In another window, running Konsole, I have over 1,000 packages downloaded and sitting there waiting to be upgraded after starting a dnf distribution sync.
So in short, I’ve logged in after a year to run the updates. Must mean something. Heidegger talked about dwelling being about building and maintaining, as against (in a way) entropy, though he didn’t use that term.
I take this to mean that in some way I still dwell, at least a little bit, in Linux, too, an environment that I spend virtually no time in and haven’t done for something that increasingly approaches a decade.
What’s it like to be back?
Hard to say. I suppose it’s like going back to your college campus and old department building years after you earned your degree. It all seems familiar, yet also quaint somehow. It’s both yours and not yours, as though you both belong and don’t belong all at once.
And you notice a kind of shabbiness that is by turns cozy and sad, and you wonder whether it was always that way. Did you simply not notice because you were young and enthusiastic and dazzled by the university experience, or has time taken its toll in your absence?
Entropy, after all, is a fierce and unwavering—even if often subterranean—force.
In any case, I prefer the font handling and screen real estate strategies of Linux. I like the way in which it feels generally snappier and somehow “deeper,” as though there are nearly infinite stores of power and resources somewhere below the surface—something that I never feel in Mac OS.
Yes, it’s familiar. In some odd ways, here I sit typing and looking at Plasma and it’s as though I never left.
Well, except for the oven-hot air shooting out the back of my poor, ailing Macbook Pro.
— § —
Inhabiting and dwelling are such forgotten, unappreciated things.
I mean, they’re the substrate, the fundamental medium of life, at least for me. They color and inform everything; they are the stuff that each of the five senses and memory itself are made of.
I don’t think about them nearly enough, even though I sometimes think I think about them far too much.
Maybe what that means is that I think about them entirely in the wrong way when I do manage to think about them. Maybe “thinking” rather than “dwelling” is the problem in the first instance.

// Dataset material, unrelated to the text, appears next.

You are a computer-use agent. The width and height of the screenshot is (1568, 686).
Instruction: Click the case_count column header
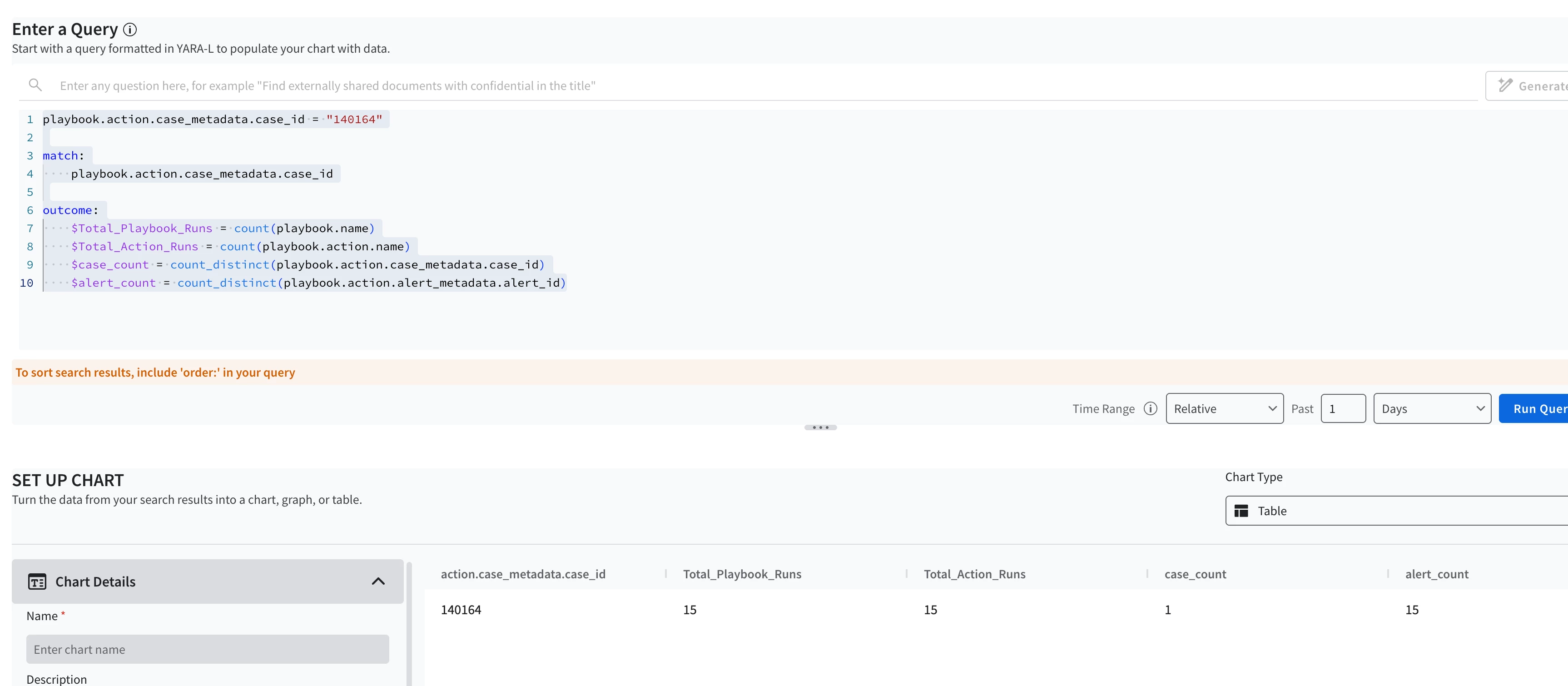1195,574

In any case, I’ve now done my first “actual work” in Linux since 2009. I suppose I’ll nurse it all along and come back and do a bit more in another eight or nine years.
Meanwhile, the driveway is now spotless and clean and it feels uncanny every time I drive back up it toward the house. Where is all the stuff? Who has taken my clutter and room-temperature icebox and replaced them with a scene from the suburbs?
As for the park, I’ve promised the kids that we can go back tomorrow.